Exercise instructions: Rewrite the data from the line holding "Given: Reload the current page" through the end of the data, inclusive, changing every "checkbox" to "check box" and keeping all else the same. Leave the pictures out of your answer.

Listed records:
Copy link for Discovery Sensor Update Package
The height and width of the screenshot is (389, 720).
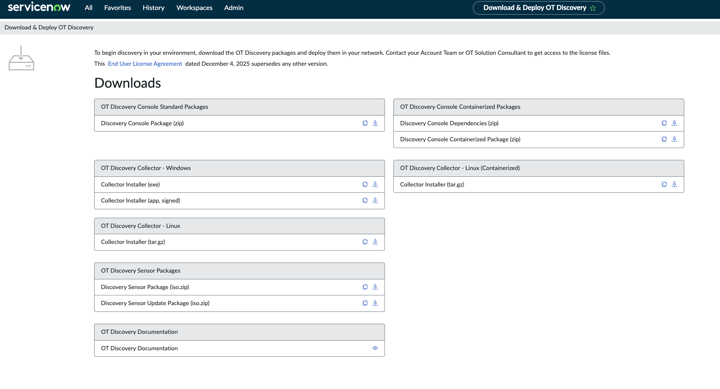tap(365, 303)
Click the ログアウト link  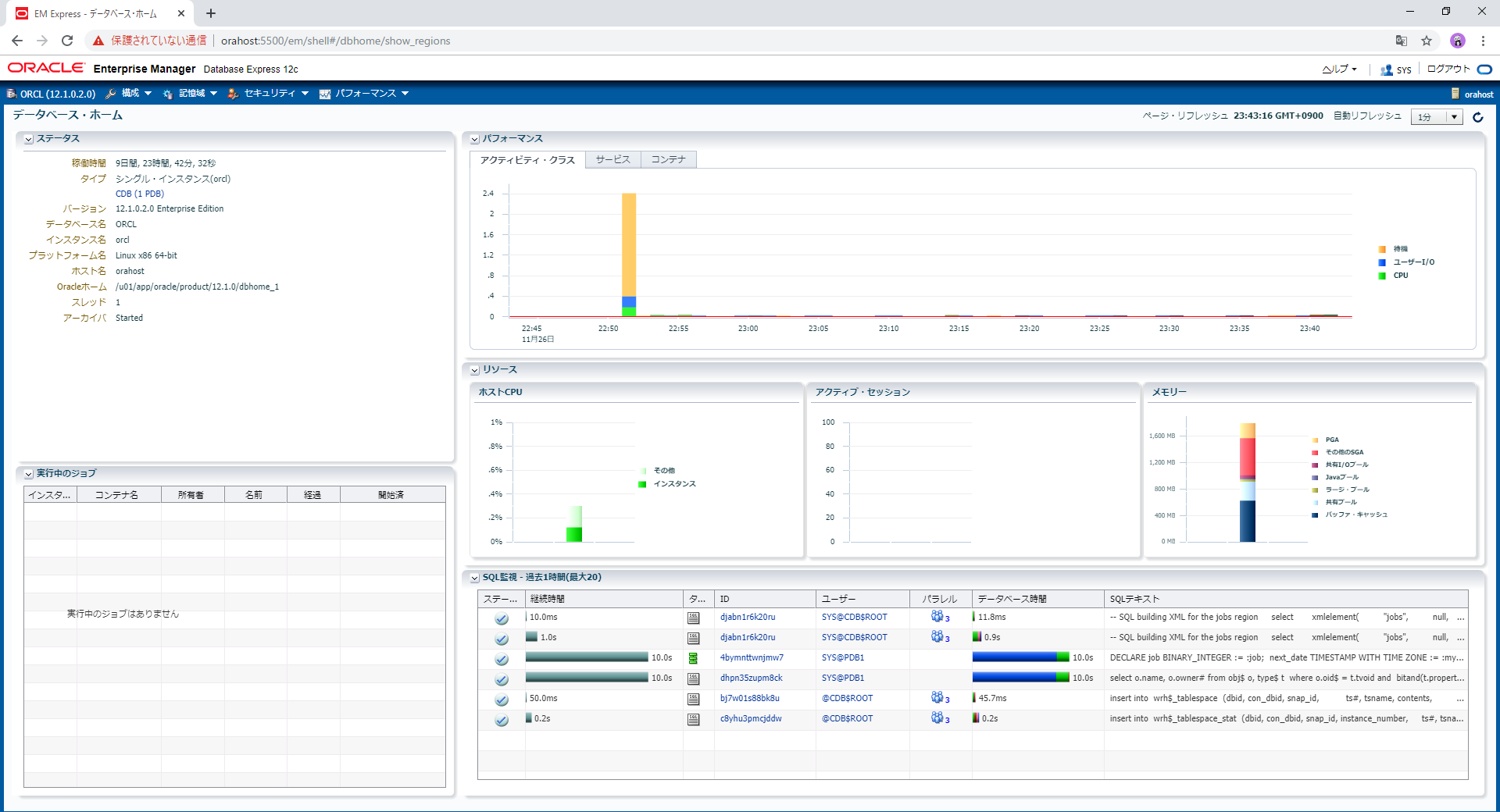1448,69
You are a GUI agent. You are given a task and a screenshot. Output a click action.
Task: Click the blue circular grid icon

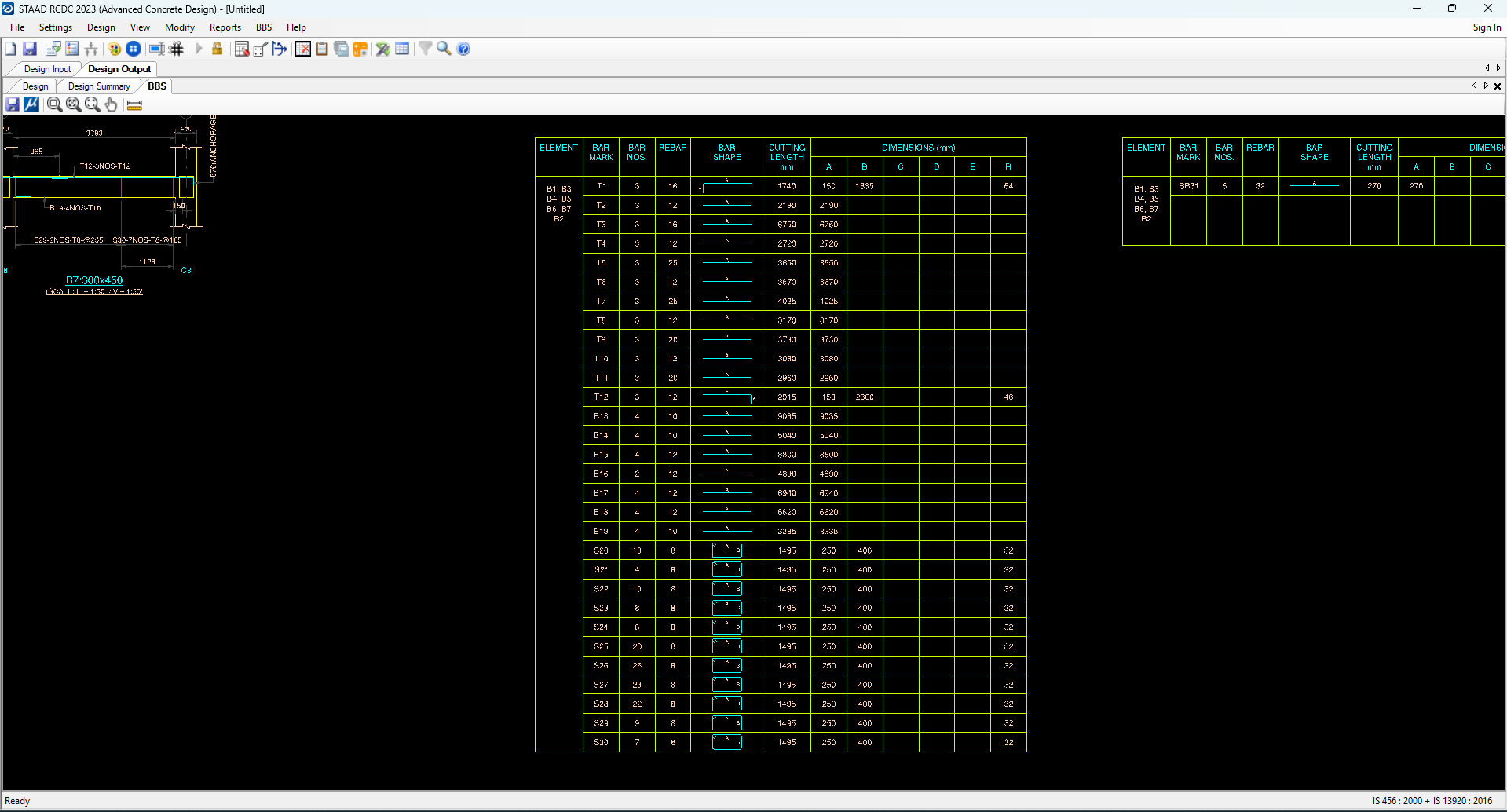click(x=134, y=49)
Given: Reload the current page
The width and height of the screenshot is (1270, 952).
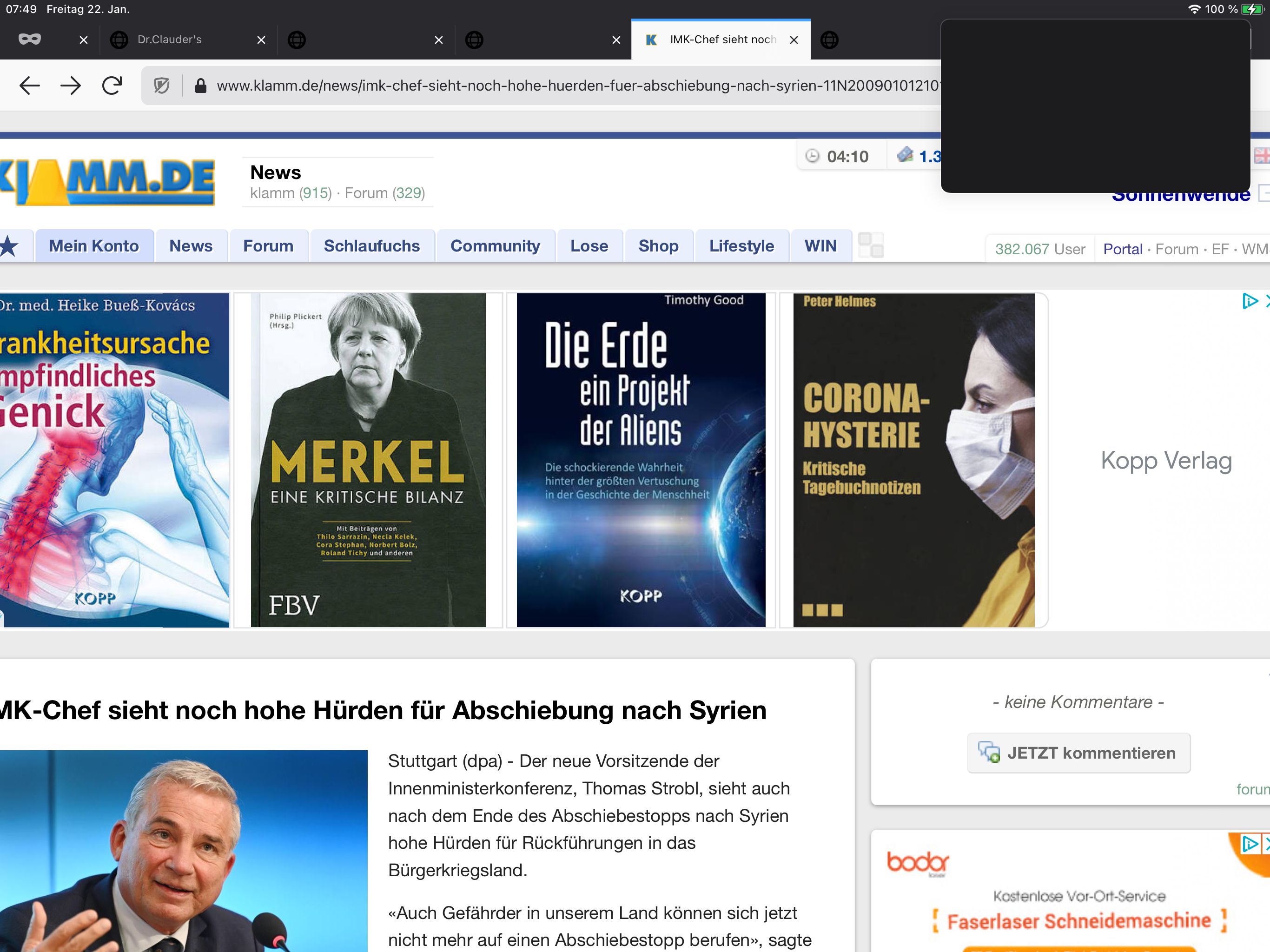Looking at the screenshot, I should (112, 86).
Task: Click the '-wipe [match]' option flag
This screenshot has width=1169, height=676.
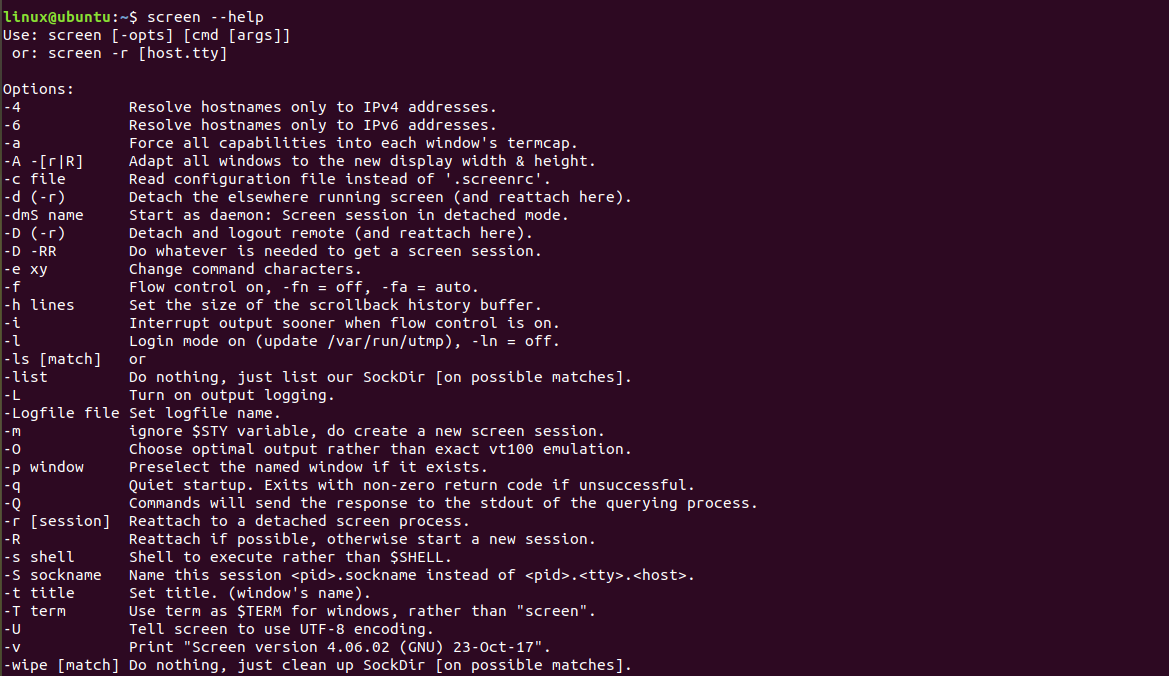Action: point(61,665)
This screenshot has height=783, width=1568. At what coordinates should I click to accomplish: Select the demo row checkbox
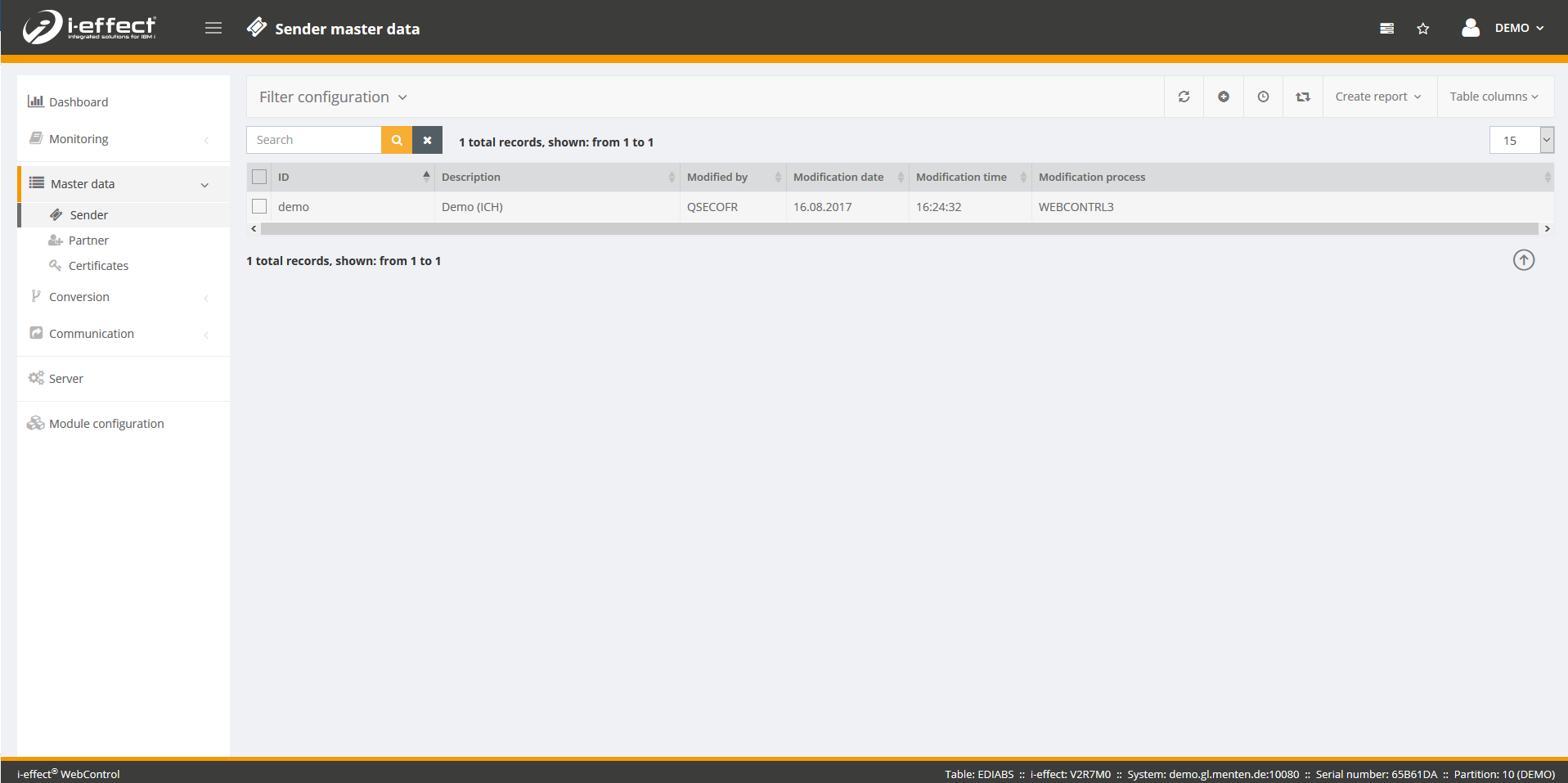click(x=259, y=206)
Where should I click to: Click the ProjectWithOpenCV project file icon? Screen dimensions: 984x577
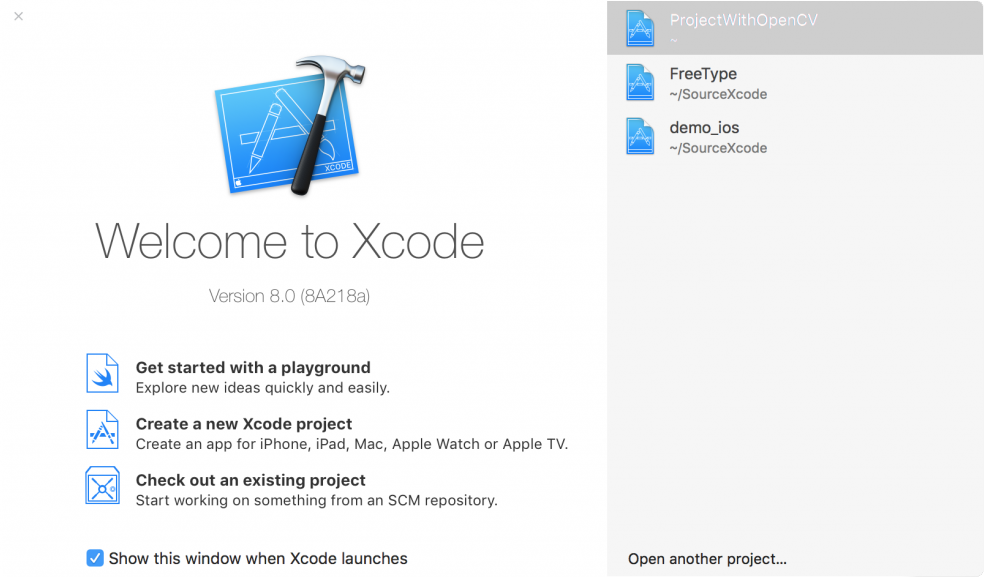coord(640,27)
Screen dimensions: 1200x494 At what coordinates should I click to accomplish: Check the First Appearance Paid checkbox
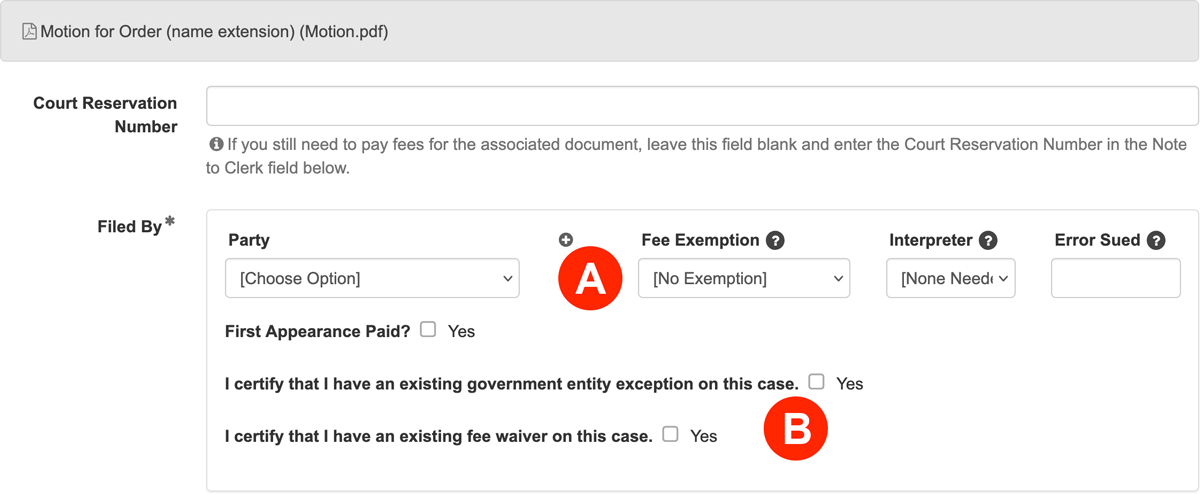click(x=428, y=329)

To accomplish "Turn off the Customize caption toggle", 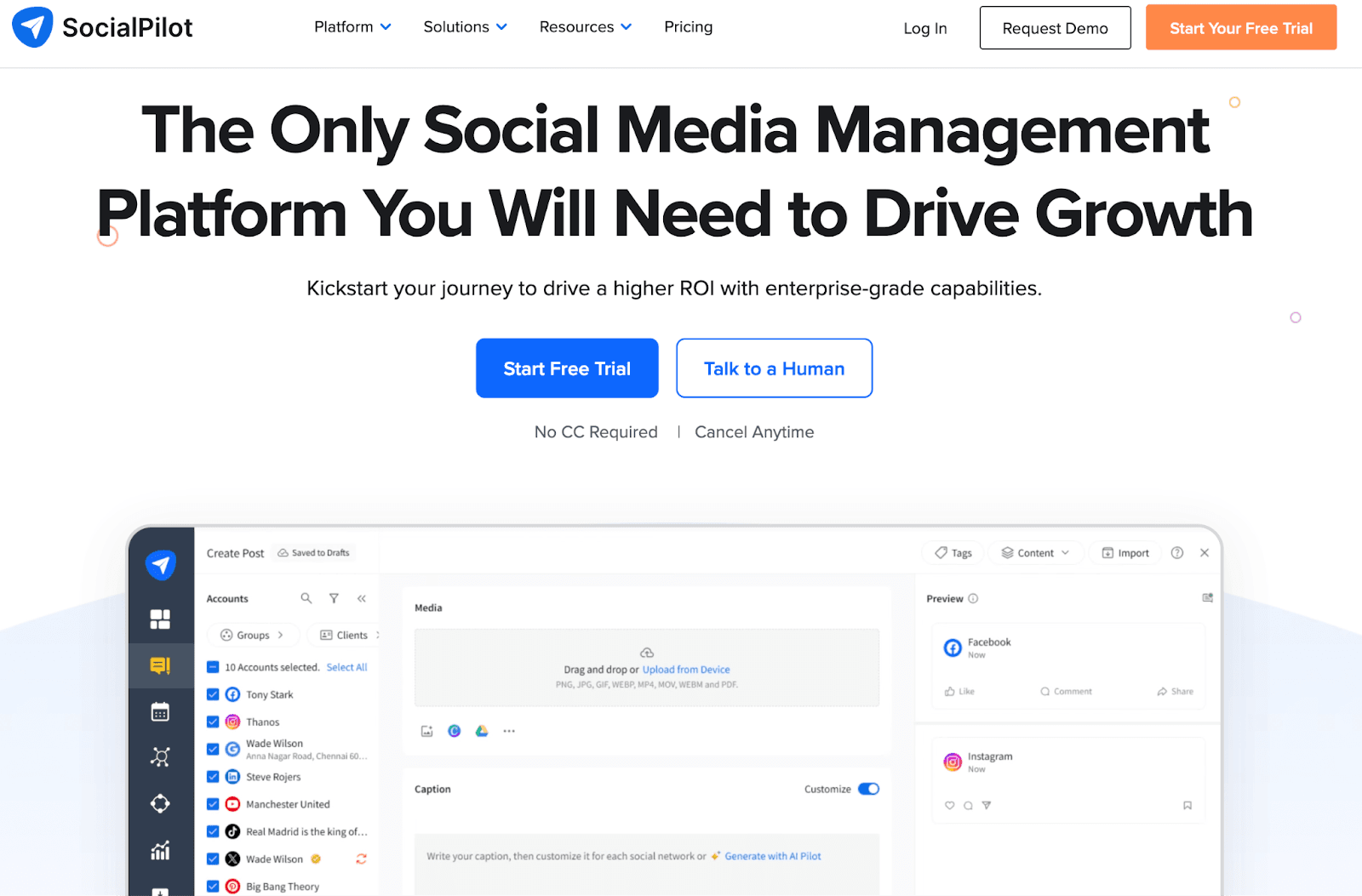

Output for this exercise:
Given: Reload the current page
The width and height of the screenshot is (1270, 952).
Looking at the screenshot, I should (112, 86).
Task: Click the '-wipe [match]' option flag
This screenshot has width=1169, height=676.
Action: point(61,665)
This screenshot has height=783, width=1568. At what coordinates should I click to accomplish: Select the demo row check box
click(x=259, y=206)
Where should I click to: Click the ProjectWithOpenCV project file icon? Screen dimensions: 984x577
coord(640,27)
Screen dimensions: 1200x494 At what coordinates should I click to accomplish: Check the First Appearance Paid check box
click(x=428, y=329)

To accomplish "Turn off the Customize caption toggle", 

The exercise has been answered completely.